(Saved entries)
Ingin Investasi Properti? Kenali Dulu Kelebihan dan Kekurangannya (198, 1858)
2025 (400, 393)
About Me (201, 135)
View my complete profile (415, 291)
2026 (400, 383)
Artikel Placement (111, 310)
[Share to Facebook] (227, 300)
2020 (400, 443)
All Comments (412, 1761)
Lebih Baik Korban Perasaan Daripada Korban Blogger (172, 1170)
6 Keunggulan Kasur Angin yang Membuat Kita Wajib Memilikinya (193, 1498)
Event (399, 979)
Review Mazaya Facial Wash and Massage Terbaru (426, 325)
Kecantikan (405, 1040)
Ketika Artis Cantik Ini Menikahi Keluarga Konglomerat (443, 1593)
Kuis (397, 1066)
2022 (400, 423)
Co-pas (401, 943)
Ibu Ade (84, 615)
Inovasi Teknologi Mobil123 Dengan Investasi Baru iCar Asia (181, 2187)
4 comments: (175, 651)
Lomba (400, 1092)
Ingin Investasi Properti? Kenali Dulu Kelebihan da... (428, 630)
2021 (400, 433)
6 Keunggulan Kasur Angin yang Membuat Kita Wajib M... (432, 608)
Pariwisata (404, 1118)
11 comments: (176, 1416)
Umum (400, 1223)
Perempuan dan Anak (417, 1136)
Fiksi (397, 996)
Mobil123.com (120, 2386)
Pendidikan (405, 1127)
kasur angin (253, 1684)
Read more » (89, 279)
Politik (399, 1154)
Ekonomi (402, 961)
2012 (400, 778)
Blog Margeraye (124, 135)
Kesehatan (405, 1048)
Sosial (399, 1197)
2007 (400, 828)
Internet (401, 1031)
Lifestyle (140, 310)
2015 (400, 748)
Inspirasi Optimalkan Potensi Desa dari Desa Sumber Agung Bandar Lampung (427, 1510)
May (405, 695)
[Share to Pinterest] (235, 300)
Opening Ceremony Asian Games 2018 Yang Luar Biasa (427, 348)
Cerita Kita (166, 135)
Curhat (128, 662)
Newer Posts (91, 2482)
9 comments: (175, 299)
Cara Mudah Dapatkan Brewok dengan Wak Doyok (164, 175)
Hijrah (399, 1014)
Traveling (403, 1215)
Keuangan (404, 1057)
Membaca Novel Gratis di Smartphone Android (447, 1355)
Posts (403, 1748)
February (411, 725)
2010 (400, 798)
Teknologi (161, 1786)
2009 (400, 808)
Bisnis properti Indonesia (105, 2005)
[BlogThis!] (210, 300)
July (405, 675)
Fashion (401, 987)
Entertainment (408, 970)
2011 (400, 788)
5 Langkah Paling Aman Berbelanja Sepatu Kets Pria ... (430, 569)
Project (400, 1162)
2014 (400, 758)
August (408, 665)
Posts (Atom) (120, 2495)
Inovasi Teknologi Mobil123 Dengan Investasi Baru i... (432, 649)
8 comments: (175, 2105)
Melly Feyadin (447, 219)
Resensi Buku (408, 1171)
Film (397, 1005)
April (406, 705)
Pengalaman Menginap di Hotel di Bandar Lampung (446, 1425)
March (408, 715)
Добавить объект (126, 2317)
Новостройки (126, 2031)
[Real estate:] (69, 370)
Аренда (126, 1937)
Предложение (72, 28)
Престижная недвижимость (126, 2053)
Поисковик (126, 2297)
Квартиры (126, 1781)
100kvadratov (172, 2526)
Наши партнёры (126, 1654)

About this task >>
Would you print, exactly as written, every line above from the one holding "Cerita Kita (166, 135)" through the one holding "July (405, 675)", with both included and no other lines?

Answer below >>
Cerita Kita (166, 135)
Curhat (128, 662)
Newer Posts (91, 2482)
9 comments: (175, 299)
Cara Mudah Dapatkan Brewok dengan Wak Doyok (164, 175)
Hijrah (399, 1014)
Traveling (403, 1215)
Keuangan (404, 1057)
Membaca Novel Gratis di Smartphone Android (447, 1355)
Posts (403, 1748)
February (411, 725)
2010 (400, 798)
Teknologi (161, 1786)
2009 (400, 808)
Bisnis properti Indonesia (105, 2005)
[BlogThis!] (210, 300)
July (405, 675)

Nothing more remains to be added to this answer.